イギリスの商業放送ITVが2011年に放送したドキュメンタリー番組で,ビデオゲームの映像が誤って使われていたとして,イギリスの放送と通信分野の独立規制機関Ofcom(Office of Communications)は1月23日,「視聴者の信用を損なうもので,放送コードに違反する」と指摘した。

この番組は,IRA(アイルランド共和軍)とリビアのカダフィ元大佐の繋がりを描いたもので,2011年9月に放送された。問題の映像は,IRAが英国軍のヘリコプターを撃ち落とす瞬間だとされ,「カダフィから提供された武器を使えば,ヘリコプターさえ撃ち落とせる」とナレーションが付けられていた。ところが,この映像は2年前に発売されたビデオゲームの戦闘シーンだと気づいたゲームファンがネットに投稿し,誤用が明らかになった。

ITVでは「編集過程で間違った映像が紛れ込んでしまった不運な人為的ミスだ」と,誤用を認め,視聴者に謝罪するとともに,オンデマンドの見逃しサービスから番組を外した。誤用が起きたのは,この映像が,2011年3月,インターネットの動画サイトに「IRA,英国軍ヘリ撃墜」というタイトルで投稿され,これを見つけたディレクターが本物と勘違いして使ってしまったことが原因と見られている。

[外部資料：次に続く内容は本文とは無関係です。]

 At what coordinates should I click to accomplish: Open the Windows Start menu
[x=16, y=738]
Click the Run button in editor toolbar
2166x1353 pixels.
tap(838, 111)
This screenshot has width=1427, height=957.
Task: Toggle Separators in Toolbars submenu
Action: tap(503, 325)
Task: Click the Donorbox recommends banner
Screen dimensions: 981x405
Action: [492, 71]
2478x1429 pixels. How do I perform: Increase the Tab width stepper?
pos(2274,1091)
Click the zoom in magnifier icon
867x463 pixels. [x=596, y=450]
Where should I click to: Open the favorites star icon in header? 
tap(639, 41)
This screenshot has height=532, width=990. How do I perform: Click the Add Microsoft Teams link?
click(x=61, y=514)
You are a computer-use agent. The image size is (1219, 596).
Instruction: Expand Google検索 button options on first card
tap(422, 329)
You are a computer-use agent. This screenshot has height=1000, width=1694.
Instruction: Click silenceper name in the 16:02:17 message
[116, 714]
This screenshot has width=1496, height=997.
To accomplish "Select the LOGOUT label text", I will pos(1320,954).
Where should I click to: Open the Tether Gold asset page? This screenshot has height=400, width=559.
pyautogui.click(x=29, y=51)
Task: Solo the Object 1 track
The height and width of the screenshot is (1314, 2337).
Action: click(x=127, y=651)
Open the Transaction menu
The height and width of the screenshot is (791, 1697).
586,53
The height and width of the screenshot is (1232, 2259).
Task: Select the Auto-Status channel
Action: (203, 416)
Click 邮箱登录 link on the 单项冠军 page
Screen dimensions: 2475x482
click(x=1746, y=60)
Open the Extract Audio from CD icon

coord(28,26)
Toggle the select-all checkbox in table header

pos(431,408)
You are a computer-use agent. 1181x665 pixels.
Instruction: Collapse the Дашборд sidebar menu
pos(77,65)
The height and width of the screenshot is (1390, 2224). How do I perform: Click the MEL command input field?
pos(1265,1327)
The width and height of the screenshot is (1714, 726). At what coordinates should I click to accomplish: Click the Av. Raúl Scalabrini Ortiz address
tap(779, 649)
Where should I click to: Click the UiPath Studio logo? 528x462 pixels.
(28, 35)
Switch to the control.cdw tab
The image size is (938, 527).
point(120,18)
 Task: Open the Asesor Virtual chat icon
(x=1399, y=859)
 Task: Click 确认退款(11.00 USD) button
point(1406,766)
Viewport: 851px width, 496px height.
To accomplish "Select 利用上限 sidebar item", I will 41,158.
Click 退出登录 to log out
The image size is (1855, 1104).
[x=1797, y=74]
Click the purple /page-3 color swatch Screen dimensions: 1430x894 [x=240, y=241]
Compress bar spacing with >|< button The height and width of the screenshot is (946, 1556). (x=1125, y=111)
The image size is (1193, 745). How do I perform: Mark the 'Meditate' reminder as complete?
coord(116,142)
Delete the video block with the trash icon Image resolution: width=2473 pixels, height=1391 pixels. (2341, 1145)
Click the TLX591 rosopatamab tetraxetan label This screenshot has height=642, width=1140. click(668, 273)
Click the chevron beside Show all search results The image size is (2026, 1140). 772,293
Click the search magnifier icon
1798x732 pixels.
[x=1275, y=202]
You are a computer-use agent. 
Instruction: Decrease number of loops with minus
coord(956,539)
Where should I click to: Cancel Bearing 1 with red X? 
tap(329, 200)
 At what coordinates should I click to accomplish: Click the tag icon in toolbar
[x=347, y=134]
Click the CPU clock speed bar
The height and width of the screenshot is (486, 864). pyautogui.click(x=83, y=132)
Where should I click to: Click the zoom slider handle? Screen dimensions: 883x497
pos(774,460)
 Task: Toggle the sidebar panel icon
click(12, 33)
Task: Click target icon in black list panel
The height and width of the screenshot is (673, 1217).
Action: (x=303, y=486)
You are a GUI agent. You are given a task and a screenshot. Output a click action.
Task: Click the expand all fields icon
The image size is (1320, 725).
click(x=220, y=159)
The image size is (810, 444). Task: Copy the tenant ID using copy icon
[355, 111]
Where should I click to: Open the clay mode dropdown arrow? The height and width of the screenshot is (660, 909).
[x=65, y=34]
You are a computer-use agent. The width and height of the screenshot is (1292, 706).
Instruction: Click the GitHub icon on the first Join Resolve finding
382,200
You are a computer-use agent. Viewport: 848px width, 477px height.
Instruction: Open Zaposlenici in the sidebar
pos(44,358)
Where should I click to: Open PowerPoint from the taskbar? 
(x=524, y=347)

Ofcomには,この件について26人から苦情の申し立てがあった。放送コード違反があれば,Ofcomは「指導・訂正放送命令・罰金・免許没収」の4段階で制裁を科すことができるが,今回のケースは「違反にあたる」と認定したものの,ITVがすでに謝罪し改善策も取っているとして,具体的制裁は科さなかった。